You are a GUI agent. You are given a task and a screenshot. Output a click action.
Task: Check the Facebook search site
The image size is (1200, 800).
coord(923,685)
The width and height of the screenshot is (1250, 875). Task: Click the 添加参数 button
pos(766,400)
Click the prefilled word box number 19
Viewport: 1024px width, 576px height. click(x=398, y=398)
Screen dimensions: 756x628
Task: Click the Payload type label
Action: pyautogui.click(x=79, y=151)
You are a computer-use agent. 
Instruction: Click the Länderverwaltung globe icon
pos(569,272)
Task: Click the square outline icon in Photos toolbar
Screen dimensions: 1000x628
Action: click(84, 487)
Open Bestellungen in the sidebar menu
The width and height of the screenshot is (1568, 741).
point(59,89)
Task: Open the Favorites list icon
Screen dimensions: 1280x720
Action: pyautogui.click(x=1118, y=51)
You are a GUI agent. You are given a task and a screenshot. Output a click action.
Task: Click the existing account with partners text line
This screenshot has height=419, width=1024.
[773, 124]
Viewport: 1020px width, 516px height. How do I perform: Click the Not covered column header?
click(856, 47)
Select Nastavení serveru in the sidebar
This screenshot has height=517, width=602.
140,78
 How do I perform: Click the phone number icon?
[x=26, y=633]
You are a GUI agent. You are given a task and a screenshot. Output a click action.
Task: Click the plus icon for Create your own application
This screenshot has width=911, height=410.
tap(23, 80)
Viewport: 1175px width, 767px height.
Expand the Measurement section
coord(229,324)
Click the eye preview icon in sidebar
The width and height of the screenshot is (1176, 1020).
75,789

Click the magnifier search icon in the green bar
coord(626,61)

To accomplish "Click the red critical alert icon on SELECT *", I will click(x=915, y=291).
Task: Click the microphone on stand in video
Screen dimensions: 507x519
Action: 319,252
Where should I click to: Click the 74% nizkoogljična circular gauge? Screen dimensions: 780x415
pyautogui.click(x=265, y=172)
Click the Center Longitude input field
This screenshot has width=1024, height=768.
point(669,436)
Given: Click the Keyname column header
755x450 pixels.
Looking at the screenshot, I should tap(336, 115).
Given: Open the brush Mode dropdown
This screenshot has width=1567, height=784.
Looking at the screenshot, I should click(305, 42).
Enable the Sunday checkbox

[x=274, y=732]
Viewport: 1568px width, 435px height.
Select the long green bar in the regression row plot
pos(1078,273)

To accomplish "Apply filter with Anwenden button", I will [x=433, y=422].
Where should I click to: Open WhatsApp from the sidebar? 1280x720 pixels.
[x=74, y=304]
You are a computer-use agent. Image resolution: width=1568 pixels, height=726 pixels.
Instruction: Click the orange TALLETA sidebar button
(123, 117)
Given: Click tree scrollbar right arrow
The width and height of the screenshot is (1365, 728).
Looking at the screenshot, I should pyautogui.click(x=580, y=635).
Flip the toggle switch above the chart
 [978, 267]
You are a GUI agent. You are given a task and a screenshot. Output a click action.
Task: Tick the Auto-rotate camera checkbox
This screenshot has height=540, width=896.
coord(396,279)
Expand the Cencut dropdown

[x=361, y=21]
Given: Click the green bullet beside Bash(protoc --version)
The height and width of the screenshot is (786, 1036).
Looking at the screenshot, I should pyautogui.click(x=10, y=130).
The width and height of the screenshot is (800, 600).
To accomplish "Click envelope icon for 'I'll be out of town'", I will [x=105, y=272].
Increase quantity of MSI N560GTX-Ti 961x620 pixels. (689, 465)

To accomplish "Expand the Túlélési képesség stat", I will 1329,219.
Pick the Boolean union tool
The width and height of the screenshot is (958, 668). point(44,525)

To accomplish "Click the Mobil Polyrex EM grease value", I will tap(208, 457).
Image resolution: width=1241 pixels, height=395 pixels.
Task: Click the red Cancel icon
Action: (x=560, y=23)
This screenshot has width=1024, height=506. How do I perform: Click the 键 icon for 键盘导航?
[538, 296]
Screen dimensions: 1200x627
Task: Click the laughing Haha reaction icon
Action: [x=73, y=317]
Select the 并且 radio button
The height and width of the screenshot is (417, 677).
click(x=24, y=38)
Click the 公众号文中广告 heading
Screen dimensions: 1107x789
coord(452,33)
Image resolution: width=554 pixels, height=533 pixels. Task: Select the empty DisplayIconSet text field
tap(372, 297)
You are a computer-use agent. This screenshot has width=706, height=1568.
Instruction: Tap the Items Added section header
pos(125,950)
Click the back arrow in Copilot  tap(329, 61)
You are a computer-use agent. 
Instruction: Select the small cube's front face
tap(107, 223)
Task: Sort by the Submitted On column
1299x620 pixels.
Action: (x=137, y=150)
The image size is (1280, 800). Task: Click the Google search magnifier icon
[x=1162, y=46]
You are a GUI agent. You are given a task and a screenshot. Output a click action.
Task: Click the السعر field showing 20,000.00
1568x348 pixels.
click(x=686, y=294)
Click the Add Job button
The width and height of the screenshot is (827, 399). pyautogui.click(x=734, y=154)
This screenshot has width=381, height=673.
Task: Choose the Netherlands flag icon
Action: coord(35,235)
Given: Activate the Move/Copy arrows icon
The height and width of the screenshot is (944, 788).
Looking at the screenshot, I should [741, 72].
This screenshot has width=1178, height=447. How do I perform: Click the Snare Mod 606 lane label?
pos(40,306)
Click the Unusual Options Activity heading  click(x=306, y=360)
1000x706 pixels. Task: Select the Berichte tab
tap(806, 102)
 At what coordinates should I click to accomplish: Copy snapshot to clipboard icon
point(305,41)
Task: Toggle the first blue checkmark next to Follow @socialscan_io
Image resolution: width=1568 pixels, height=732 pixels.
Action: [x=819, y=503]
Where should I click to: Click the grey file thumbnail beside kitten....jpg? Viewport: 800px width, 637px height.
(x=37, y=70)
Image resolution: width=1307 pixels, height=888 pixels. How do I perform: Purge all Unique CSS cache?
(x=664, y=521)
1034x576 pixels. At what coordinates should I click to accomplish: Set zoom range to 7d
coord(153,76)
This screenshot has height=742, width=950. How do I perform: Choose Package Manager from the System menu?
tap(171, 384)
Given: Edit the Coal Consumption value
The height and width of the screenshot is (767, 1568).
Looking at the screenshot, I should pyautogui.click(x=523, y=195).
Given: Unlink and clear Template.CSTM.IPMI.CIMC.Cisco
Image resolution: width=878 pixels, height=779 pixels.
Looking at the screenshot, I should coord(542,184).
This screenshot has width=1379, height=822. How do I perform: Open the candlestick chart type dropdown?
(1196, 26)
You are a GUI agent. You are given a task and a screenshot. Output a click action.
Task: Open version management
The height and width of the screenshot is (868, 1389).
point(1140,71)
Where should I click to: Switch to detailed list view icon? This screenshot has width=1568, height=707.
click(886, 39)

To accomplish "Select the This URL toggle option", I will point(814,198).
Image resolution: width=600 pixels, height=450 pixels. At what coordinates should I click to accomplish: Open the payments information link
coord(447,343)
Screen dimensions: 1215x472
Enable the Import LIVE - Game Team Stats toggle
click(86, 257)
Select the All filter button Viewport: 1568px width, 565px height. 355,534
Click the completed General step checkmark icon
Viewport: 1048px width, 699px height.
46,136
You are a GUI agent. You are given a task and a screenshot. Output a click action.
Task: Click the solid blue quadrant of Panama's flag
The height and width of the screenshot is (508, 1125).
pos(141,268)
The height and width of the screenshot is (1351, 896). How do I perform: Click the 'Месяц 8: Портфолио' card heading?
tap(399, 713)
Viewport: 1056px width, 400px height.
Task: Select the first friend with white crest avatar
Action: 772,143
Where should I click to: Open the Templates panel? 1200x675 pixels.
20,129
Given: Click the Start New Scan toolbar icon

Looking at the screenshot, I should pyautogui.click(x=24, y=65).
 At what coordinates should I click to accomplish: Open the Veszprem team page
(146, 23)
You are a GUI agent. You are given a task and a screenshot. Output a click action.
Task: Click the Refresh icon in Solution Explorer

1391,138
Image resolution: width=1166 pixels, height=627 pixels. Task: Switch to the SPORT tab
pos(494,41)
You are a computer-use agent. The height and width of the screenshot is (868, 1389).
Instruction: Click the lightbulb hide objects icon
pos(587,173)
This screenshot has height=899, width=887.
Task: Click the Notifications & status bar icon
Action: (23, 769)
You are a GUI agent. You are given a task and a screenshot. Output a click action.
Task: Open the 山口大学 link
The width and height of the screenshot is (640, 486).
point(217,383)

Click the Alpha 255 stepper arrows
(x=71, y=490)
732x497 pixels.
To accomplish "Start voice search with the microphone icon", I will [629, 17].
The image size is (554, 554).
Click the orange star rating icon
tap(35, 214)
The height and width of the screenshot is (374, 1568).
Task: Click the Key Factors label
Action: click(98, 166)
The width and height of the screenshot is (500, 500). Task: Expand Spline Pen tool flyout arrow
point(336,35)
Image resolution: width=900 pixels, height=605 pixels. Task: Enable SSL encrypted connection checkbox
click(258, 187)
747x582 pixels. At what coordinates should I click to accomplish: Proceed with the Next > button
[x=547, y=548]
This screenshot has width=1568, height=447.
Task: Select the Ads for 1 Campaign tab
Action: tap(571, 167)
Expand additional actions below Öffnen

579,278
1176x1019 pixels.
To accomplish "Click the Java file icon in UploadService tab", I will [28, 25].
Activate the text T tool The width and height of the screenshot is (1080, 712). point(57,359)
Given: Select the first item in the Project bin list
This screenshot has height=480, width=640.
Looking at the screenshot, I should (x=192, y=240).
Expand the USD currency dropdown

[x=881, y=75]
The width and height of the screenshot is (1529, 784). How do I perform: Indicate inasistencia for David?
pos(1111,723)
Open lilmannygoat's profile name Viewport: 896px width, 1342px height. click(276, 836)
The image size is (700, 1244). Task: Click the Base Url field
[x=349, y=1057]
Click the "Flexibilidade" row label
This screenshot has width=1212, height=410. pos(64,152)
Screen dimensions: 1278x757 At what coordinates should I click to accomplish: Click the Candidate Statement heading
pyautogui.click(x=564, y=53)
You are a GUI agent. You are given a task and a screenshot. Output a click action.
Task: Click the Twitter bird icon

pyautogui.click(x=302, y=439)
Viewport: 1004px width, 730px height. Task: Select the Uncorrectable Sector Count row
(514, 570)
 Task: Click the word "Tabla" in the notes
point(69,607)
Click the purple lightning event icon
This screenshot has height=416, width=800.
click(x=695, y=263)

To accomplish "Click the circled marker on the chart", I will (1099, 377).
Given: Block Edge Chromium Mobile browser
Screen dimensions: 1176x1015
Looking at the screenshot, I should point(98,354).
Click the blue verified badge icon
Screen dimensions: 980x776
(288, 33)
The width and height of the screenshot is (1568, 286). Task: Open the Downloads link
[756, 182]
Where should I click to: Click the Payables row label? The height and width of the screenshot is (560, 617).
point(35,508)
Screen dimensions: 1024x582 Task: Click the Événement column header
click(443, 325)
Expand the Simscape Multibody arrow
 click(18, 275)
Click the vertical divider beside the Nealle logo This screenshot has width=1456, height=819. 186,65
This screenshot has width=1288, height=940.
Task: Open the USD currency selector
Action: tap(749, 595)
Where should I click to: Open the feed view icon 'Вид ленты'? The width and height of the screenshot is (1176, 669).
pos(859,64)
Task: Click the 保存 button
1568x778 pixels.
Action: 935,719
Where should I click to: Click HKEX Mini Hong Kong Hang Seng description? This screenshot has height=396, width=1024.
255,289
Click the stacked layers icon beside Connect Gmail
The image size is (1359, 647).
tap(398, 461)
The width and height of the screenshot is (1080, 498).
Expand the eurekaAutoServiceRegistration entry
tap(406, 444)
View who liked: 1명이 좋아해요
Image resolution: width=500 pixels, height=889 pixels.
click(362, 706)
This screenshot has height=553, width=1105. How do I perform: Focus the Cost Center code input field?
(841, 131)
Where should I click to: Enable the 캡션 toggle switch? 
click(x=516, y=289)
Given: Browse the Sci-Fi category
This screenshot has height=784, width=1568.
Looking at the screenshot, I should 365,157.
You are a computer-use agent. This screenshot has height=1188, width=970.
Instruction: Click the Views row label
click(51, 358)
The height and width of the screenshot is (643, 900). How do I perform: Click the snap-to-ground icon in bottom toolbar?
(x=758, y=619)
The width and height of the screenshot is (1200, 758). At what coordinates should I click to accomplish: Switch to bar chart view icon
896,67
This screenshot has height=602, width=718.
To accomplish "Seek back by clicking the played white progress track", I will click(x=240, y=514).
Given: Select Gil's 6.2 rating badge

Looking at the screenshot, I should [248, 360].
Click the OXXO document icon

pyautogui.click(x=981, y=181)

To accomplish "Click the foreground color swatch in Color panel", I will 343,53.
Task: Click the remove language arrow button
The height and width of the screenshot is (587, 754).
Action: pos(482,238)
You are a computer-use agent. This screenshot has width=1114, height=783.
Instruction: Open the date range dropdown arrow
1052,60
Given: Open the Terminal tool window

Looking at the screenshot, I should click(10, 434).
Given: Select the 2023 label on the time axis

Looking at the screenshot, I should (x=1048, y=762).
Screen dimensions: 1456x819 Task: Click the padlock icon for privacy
----------------
EXERCISE OBJECTIVE -
Considering the entries above, how many lines contain "microphone"? Give that number with nothing else.

ANSWER BELOW -
2